Great writeup, as usual.
One good point for users to keep in mind is that you are describing only one of two switching modes that the UCS Fabric Interconnects (FI) support. The FI’s support “End Host Mode” and “Switch Mode”.
Your article describes “End Host Mode” (EHM). The best summary description of EHM is that when the FIs are in EHM, they basically behave like hardware implementations of VMware vSwitches – no spanning tree, LAN safe, no loops, don’t look like switched to the external network, etc.
The other mode, Switch Mode, means the FIs can act like a normal switch (use spanning tree, etc.) and also means that East-West traffic can be configured to go directely between the two FIs without going external to another switch.
Customer almost always choose End Host mode, however, they have the option to pick Switch mode if the East-West traffic flow is a concern.
Thanks again for the great write-up!
-sean
Sean,
Thanks for the feedback and clarification. I’m thinking I need to add another section to this post describing switched mode inter-fabric traffic. There are some catches there as well. If you’re using a VLAN that exists on both FIs and upstream it won’t be switched accross the FIs either because PVRST+ will kick in and block the link between FIs. Basically you’d have to use a local only VLAN for inter-fabric traffic. It’s a great design to have in your back pocket but not one I’d go to often, as you said customers almost always choose EH mode for the simplicity and removal of reliance on STP.
Joe
Wow, great job at describing this and what Joe added was really insightful. You can almost enable datacenter communication if you enable the throughput for it by utilizing some more of the 10GbE. Those blade systems can go up to 4 10gig on each card and can hold a total of two of those cards. 8x10Gbe is alot of throughput plus the ease of switching makes it a huge plus. I can see how TCO can be plus if it is implemented correctly. I twittered and commented on this earlier. Thanks guys!

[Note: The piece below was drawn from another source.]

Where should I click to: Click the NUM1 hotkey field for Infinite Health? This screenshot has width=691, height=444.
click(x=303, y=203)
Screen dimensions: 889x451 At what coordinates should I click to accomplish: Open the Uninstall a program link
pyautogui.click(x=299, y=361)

The diagram is inaccurate and not possible today. You cannot connect Nexus 2232 to the Fabric Interconnect. The data-bearing 10G ports on a C-series must connect directly to the Fabric Interconnects. The CIMC port must be connected to a Nexus 2248 connected to a single Fabric Interconnect.
Sal,
You are correct as far as current capabilities, the CIMC port connects to an FI controlled Nexus 2248 and the data ports connect directly to the FI. The diagram above was the original intended method for connecting UCS rack mounts and at the time this post was written was expected to be the way it was done. I would also expect the model to move to this connectivity method again in the future within the UCS environment.
Joe
Hi Joe, great summary.
I’d like to add to the picture the recent addition of storage direct-attach to the Fabric Interconnects, via “Appliance Ports”. These ports behave just like server ports, and enable NAS access from servers without the need to traverse the LAN cloud. This NAS is also accessible from the outside as well, in case it is to be shared with other environments.

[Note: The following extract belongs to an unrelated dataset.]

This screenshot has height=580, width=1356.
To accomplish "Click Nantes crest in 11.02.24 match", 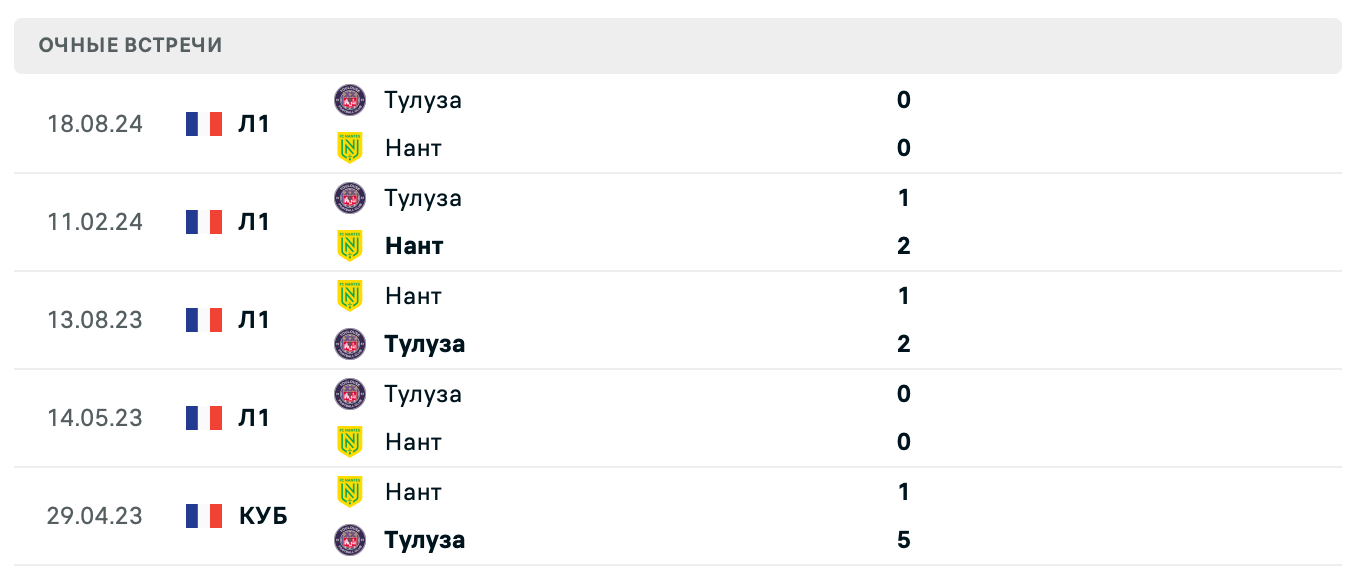I will tap(350, 246).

What’s interesting here is that you should be very careful when designing server-to-NAS connectivity patterns, and must take this into account when deploying services. A careful planning will prevent storage traffic from traversing the LAN cloud, and it will only fallback to the upper-layer switches in failover scenarios. A random deployment will however bring many different traffic flows and latencies, and is a mess you likely want to avoid. Bear this in mind too.
Cheers!
Pablo.
Pablo,
Thanks for the added info. I definitely need to revise this post based on all of the recent enhancements to firmware including appliance ports. I’m going to hold off for some features I’m expecting shortly and then do an update.